Réflexions sur le patrimoine

Par Émilie Tanniou

Pas de véritable note de blogue cette fois-ci mais deux publications!

J'ai écris un article sur le marché Saint-Jacques « Restauration. Étude de marché » dans la revue Continuité, la revue du patrimoine au Québec dont le dernier numéro vient tout juste de paraître. J'y aborde les problématiques de la restauration et de la rénovation et reprend toutes les étapes de la transformation du marché de sa construction à aujourd'hui.

Extrait:
"En 2010, 50 ans après sa fermeture, le Marché Saint-Jacques retrouvait ses étals, ses produits frais, ses odeurs attirantes. Si ce retour aux sources augure bien pour sa conservation à venir, les transformations qu'il a subies l'ont cependant privé de plusieurs caractéristiques distinctives".
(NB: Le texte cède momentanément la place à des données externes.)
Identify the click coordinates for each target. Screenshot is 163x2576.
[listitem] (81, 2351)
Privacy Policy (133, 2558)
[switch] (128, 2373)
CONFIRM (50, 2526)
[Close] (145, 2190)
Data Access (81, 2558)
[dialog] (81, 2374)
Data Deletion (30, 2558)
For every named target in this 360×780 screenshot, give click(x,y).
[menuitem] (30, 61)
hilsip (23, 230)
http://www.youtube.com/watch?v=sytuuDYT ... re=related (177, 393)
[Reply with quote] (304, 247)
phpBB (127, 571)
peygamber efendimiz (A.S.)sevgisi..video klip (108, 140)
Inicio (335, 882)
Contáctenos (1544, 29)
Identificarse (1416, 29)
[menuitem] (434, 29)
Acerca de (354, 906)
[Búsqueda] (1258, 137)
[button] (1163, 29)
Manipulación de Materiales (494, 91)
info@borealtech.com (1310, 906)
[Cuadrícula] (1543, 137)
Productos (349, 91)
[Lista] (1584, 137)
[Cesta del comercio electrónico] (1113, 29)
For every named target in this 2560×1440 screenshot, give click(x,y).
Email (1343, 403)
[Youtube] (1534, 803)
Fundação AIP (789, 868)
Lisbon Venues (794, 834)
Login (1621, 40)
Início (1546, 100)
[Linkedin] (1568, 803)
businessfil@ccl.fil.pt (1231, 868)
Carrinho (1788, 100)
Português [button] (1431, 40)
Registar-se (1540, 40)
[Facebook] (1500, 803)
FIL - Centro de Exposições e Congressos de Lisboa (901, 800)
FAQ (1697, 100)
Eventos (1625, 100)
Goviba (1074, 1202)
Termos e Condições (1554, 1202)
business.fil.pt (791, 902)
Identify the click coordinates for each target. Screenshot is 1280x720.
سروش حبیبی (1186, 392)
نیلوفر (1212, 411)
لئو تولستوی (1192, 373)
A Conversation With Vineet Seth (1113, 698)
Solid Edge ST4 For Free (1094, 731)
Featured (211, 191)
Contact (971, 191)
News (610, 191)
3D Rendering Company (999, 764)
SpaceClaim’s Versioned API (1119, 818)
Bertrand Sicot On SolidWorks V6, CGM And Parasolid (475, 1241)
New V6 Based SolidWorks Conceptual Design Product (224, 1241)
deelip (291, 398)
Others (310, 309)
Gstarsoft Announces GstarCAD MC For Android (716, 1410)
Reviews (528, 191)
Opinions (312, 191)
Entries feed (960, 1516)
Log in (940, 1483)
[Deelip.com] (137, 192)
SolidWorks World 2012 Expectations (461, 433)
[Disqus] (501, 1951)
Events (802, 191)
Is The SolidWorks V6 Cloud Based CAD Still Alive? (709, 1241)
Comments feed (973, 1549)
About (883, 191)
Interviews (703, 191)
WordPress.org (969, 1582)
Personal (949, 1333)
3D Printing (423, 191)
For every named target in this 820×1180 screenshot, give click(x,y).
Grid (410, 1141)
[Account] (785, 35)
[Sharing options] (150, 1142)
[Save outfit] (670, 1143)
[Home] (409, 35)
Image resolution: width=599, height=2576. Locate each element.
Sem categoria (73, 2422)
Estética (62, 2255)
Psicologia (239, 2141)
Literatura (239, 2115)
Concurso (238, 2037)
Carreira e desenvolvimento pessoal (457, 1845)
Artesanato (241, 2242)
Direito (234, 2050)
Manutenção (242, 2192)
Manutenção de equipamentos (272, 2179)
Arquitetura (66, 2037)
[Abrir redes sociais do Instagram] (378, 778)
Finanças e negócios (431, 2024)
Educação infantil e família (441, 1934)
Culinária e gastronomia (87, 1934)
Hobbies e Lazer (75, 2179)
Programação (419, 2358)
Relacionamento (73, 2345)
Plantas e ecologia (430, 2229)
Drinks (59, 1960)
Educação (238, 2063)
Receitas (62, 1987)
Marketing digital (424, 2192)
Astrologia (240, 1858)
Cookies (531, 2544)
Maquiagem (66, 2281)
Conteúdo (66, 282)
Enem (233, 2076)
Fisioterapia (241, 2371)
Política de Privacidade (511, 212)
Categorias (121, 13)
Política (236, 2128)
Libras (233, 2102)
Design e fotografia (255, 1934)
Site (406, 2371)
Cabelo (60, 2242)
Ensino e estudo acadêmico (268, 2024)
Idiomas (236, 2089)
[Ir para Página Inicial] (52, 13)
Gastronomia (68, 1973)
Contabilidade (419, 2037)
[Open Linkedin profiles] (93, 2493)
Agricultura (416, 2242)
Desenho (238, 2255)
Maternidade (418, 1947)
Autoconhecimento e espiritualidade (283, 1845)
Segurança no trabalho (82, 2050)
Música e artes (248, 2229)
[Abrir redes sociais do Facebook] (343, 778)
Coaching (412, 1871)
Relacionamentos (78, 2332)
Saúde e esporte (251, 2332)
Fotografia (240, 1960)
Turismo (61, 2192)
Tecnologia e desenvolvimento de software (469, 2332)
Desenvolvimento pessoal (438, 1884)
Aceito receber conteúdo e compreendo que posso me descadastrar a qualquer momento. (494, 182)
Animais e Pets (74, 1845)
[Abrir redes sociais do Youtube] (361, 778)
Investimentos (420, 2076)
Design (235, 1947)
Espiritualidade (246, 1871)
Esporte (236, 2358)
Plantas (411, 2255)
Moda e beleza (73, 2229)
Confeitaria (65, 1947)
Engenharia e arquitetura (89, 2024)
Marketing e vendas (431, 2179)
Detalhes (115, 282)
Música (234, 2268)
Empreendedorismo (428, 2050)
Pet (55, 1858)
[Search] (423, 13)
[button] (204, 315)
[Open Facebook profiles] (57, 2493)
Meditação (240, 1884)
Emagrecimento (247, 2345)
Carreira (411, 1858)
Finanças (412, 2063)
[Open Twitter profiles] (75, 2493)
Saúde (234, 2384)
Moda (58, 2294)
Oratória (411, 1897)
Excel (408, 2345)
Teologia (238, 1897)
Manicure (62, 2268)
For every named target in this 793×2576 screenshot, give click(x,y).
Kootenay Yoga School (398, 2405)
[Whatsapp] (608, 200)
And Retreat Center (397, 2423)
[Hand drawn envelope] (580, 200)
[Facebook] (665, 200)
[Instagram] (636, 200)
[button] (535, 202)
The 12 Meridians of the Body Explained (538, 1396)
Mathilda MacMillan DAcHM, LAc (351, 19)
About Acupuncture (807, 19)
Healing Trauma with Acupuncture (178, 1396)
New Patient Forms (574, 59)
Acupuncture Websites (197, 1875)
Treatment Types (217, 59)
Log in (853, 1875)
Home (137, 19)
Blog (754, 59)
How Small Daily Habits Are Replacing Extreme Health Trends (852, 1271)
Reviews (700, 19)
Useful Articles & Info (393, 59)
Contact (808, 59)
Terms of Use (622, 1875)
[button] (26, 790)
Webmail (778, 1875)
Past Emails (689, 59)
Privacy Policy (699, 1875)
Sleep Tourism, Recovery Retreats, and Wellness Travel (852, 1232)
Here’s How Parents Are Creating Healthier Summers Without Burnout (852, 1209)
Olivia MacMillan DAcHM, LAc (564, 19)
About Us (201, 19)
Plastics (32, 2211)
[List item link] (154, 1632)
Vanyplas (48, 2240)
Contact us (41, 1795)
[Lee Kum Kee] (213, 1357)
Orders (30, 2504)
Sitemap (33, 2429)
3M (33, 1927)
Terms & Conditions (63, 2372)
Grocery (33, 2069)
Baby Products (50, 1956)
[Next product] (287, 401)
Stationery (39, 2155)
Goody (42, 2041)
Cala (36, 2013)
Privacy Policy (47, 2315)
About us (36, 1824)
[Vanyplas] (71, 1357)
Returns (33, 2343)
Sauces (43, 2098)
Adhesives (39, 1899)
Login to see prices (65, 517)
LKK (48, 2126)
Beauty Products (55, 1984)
« Restauration. Étude de marché », Continuité, Numéro 136, Printemps 2013


Le marché Saint-Jacques aujourd'hui
J'ai participé à une table ronde sur la relève en patrimoine dont les échanges paraissent sous la forme d'un article dans la même revue. L'article s'intitule "Reprendre le flambeau". J'y indique que "certains voient le patrimoine comme étant tourné vers le passé et gourmand de fonds publics. Il ne faut pas hésiter à répondre à ces détracteurs. Au contraire, la conservation du patrimoine est une façon de se tourner vers l'avenir puisqu'elle s'inscrit dans une logique de développement durable, d'économie des ressources et des énergies".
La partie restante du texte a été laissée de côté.